• _What you have to do_
Reproduce the entries unchanged, from the line with "The height and width of the screenshot is (895, 1372)." to the line with "Action: click(28, 400)", including both of those lines.

◇ ◇ ◇

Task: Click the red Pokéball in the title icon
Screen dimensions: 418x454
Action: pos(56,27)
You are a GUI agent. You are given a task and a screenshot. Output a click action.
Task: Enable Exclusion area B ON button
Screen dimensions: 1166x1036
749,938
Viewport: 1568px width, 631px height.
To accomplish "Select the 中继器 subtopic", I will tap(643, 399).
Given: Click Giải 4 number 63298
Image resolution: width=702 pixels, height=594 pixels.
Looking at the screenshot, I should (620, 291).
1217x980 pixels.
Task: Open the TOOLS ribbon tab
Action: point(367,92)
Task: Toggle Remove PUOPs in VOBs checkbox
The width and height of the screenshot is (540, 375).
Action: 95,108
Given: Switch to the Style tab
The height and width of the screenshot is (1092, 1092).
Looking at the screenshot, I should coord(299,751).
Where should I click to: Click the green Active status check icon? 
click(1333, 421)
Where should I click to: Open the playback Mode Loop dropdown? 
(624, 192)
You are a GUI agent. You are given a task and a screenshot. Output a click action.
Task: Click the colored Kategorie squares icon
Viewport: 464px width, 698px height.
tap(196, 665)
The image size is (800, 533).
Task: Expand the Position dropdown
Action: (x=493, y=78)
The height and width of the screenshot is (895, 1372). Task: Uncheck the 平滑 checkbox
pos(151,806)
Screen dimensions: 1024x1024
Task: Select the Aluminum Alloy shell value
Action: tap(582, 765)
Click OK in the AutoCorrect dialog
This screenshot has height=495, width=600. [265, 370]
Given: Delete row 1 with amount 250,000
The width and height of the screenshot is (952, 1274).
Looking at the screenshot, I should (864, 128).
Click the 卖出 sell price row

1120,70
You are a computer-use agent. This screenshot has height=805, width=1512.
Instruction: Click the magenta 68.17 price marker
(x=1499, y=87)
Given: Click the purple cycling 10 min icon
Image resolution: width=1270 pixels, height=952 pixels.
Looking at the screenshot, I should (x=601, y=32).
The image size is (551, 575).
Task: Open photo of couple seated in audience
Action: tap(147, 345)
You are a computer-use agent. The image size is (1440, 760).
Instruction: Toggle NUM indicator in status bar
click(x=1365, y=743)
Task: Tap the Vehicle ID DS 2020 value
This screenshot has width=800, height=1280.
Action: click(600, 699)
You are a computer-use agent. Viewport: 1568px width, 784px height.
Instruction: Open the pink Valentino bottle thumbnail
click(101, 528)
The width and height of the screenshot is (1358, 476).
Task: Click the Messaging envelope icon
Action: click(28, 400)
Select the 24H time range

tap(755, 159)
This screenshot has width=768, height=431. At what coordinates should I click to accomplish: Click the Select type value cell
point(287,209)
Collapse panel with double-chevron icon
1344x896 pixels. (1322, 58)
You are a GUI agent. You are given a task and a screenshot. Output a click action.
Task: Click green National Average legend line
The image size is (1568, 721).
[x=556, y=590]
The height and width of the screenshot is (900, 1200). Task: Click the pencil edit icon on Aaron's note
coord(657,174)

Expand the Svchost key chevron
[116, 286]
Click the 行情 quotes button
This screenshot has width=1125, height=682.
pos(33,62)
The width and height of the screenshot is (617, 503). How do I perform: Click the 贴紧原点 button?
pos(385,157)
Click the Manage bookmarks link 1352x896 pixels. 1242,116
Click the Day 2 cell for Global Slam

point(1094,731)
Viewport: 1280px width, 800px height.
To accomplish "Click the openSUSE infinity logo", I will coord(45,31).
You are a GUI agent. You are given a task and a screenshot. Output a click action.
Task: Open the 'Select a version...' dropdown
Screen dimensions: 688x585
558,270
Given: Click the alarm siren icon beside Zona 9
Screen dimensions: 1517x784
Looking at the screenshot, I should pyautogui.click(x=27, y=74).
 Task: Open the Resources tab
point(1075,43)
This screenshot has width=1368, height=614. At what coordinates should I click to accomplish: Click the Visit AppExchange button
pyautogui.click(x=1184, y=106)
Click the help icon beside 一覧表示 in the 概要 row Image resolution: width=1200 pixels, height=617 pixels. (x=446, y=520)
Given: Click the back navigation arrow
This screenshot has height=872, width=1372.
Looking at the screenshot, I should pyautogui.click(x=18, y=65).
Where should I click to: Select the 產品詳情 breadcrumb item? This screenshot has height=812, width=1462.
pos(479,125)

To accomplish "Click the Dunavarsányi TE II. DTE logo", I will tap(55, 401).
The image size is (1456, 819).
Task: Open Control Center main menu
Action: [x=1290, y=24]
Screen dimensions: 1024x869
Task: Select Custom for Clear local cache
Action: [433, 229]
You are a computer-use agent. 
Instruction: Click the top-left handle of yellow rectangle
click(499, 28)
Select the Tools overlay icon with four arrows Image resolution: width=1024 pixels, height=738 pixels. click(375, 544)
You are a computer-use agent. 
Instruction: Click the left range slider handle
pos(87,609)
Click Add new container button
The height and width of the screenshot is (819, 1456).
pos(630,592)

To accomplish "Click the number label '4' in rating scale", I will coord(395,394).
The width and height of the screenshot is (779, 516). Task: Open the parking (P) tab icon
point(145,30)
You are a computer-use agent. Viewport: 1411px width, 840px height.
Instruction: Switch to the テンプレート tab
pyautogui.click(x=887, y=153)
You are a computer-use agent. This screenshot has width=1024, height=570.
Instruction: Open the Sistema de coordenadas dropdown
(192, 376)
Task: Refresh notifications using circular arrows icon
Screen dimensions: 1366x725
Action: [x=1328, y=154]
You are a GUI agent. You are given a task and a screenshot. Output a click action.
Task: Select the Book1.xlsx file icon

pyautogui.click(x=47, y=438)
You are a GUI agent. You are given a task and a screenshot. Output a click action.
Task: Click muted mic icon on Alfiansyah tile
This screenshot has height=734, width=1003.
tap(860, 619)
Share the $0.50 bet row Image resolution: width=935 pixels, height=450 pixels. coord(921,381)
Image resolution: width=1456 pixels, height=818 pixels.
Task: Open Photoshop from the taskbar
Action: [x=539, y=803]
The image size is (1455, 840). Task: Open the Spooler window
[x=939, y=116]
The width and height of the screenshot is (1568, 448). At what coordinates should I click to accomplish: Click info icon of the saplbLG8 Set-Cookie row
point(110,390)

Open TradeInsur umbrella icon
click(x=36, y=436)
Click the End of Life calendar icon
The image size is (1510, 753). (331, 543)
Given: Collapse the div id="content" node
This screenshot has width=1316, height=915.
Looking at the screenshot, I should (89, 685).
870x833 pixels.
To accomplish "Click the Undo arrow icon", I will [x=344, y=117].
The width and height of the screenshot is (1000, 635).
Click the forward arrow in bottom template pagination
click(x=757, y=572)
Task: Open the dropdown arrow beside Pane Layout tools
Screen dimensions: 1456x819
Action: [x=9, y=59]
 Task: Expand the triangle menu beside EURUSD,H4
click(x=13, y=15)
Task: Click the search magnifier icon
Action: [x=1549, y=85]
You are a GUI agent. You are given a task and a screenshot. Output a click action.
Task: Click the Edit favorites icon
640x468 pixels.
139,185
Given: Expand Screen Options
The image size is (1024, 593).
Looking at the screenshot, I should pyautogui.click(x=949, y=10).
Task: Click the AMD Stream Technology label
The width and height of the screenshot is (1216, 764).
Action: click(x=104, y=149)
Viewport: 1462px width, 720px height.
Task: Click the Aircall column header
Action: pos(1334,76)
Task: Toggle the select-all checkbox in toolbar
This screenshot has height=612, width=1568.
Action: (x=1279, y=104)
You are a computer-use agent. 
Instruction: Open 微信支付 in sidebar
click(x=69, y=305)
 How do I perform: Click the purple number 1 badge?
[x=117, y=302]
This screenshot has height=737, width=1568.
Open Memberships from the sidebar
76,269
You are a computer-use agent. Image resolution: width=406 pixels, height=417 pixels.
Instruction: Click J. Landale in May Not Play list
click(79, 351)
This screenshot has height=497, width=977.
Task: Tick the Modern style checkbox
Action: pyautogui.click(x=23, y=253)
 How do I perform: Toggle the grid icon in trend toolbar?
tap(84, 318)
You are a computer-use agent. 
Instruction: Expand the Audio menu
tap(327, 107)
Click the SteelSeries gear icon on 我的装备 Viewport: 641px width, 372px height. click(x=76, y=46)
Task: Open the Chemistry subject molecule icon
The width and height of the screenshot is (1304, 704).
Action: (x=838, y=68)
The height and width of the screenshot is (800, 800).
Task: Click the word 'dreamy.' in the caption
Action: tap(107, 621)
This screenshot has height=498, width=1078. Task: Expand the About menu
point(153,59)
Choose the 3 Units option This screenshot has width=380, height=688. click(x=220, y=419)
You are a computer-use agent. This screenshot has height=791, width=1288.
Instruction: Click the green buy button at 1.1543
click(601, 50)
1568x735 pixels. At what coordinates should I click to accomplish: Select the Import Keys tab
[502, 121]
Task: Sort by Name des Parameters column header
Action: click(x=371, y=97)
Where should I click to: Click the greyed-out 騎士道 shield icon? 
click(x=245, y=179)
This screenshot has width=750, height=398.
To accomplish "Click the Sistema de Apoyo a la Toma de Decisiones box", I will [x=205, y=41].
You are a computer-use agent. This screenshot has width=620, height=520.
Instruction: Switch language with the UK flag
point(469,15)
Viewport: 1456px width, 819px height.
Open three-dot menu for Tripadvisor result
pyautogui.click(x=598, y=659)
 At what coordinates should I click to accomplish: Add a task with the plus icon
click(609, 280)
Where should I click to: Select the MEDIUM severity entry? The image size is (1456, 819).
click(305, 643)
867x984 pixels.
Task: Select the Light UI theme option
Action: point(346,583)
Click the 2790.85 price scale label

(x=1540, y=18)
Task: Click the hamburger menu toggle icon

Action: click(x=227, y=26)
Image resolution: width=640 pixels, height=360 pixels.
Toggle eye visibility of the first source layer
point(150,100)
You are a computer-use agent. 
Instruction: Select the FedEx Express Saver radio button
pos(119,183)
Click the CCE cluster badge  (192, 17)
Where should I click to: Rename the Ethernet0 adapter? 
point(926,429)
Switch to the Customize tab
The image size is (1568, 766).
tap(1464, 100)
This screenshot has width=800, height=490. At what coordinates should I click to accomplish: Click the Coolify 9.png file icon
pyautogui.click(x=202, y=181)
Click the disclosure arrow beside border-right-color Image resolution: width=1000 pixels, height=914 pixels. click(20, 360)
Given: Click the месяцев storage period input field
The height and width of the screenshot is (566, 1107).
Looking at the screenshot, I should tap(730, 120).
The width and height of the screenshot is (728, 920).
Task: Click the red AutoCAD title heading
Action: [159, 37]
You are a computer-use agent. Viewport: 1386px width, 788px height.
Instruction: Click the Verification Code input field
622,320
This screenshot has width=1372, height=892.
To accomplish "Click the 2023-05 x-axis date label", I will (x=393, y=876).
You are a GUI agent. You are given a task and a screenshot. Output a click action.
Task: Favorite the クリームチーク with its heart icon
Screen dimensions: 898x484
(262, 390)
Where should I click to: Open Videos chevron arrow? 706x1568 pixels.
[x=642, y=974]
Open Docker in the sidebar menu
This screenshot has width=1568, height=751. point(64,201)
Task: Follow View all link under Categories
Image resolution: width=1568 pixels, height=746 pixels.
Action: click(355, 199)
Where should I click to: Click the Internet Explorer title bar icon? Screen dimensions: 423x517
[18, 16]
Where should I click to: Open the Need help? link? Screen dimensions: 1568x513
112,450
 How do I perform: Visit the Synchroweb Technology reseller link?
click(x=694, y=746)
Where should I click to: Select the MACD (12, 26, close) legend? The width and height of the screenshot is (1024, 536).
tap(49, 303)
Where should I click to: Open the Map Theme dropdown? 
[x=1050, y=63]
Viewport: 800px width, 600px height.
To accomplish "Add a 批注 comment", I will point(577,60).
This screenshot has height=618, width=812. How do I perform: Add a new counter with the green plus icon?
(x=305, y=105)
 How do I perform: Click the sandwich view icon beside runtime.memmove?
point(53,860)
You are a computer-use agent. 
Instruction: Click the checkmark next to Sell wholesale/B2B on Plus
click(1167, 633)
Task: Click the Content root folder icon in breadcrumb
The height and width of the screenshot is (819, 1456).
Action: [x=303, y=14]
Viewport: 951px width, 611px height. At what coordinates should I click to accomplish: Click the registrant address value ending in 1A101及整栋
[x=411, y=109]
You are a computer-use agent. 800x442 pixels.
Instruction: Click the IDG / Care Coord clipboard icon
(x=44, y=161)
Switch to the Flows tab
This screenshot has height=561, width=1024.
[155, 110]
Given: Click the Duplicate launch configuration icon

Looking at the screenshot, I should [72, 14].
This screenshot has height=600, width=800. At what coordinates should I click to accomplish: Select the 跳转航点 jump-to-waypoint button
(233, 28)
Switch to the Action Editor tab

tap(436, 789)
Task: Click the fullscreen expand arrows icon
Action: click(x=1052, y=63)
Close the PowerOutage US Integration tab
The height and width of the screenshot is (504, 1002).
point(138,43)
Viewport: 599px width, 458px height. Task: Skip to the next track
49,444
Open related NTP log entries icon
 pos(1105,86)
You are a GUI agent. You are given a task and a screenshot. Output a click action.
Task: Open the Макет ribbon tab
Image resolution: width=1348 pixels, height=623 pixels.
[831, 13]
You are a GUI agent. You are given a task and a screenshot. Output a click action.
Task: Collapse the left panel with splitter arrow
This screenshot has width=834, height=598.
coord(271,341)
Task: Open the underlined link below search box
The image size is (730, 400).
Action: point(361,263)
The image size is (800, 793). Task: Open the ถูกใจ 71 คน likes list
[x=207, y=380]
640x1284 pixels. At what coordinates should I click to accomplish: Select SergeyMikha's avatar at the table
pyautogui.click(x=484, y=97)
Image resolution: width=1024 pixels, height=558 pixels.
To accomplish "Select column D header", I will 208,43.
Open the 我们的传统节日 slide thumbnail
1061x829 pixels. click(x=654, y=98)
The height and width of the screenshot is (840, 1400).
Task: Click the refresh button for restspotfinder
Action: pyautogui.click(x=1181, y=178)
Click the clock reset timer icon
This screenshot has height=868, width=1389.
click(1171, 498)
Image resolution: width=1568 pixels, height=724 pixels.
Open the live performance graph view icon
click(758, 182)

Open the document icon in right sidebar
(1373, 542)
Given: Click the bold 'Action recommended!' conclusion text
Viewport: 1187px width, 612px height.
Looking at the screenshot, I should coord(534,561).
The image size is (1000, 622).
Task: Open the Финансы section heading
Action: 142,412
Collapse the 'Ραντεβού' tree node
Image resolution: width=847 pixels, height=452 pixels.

◇ ◇ ◇

• _Task output_
The height and width of the screenshot is (895, 1372). Task: Uncheck the 平滑 checkbox
pos(151,806)
Screen dimensions: 1024x1024
Task: Select the Aluminum Alloy shell value
Action: tap(582, 765)
Click OK in the AutoCorrect dialog
This screenshot has height=495, width=600. [265, 370]
Given: Delete row 1 with amount 250,000
The width and height of the screenshot is (952, 1274).
Looking at the screenshot, I should (864, 128).
Click the 卖出 sell price row

1120,70
You are a computer-use agent. This screenshot has height=805, width=1512.
Instruction: Click the magenta 68.17 price marker
(x=1499, y=87)
Given: Click the purple cycling 10 min icon
Image resolution: width=1270 pixels, height=952 pixels.
Looking at the screenshot, I should (x=601, y=32).
The image size is (551, 575).
Task: Open photo of couple seated in audience
Action: tap(147, 345)
You are a computer-use agent. The image size is (1440, 760).
Instruction: Toggle NUM indicator in status bar
click(x=1365, y=743)
Task: Tap the Vehicle ID DS 2020 value
This screenshot has width=800, height=1280.
Action: click(600, 699)
You are a computer-use agent. Viewport: 1568px width, 784px height.
Instruction: Open the pink Valentino bottle thumbnail
click(101, 528)
The width and height of the screenshot is (1358, 476).
Task: Click the Messaging envelope icon
Action: click(28, 400)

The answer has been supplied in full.